STATED GOAL: Rewrite everything in the listing from the line containing "Click the teal orb icon next to Mugisoft" down to the line containing "point(194,180)", swapping "teal" for "green" and leaving everything else unchanged.
## Begin EXCERPTED DATA
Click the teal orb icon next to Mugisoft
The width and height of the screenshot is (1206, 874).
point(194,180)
## End EXCERPTED DATA
## Begin EXCERPTED DATA
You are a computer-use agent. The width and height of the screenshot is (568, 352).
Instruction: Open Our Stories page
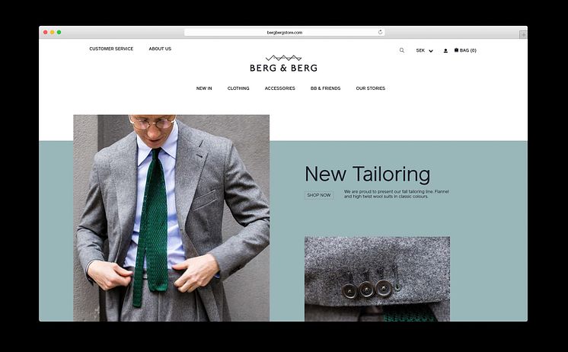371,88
## End EXCERPTED DATA
SOLUTION TO THIS TASK:
Click the green orb icon next to Mugisoft
The width and height of the screenshot is (1206, 874).
point(194,180)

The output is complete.